The counsel for the prisoner addressed the Judge. “Your Honour, no watchman, dead or alive, being among the witnesses, and there being no capable proof of what were or were not my client’s thoughts upon the night in question, I indignantly protest–”

The objection was sustained. The interruption over, the attorney for the British Merchants went evenly on. “We have Mr. Rand’s word for it that the prisoner had no thought of the watchman, and no intention of using, even in case of need, the weapons with which it has been proved he was provided. Mr. Rand must know. As a rule, gentlemen bearing arms about their persons may be considered the potential users of said arms, whether the antiquated rapier or the modern pistol–but then, I bethink me, we are not speaking of men of honour. We are speaking of a small criminal in a small way, and Mr. Rand assures us that his thoughts matched his estate–they were humble, they were creeping. Headstrong, proud, and bold are words too swelling for this low and narrow case. To wear a weapon with intent to use is one thing, to buckle it on as a mere trivial, harmless, modish ornament and gewgaw is quite another! We have Mr. Rand’s word for it that it was so worn. Gentlemen, the prisoner, armed, indeed, as has been proved, was absolutely innocent of even the remotest intent to use under any provocation beneath high heaven the pistols–oiled, primed, and duelling type–with which, by chance or for the merest whim of ornament, he had decked his person upon this eventful night. Mr. Rand tells us so, and doubtless he knows whereof he speaks.
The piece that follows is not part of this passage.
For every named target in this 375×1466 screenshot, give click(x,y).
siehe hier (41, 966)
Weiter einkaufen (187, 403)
“So armed and so harmless, gentlemen, the prisoner, having committed forgery, does now his second crime–the pitiful robbery. The key that he has forged with care is true to him, the gold lies at his mercy, underneath his hand; he lifts it up, the shining thing; he bears it away. The hour has struck, the deed is done; irrevocable, it takes its place upon the inexpugnable record. He has stolen, and there is no power in heaven or earth to change that little fact. We are grown squeamish in these modern days, and no longer brand a thief with heated iron. No letter will appear, seared on his shoulder or his hand, but is he less the thief for that? He himself has done the branding, and Eternity cannot wear out the mark. He goes. With his stolen gold he steals away. It is night. There are only the stars to watch his flight, and he cares not for the stars–they never tell. Have they not, time out of mind, stood the friend of all gentlemen of the road? He quits the house that has seen his crime; he leaves dull and honest men asleep; he bestows no parting glance upon the dim, familiar ways. His native land is naught–he’s for green fields and pastures new–he’s for Tom and Dick and Harry, and all their goodly company–he’s for ’Over the hills and far away.’”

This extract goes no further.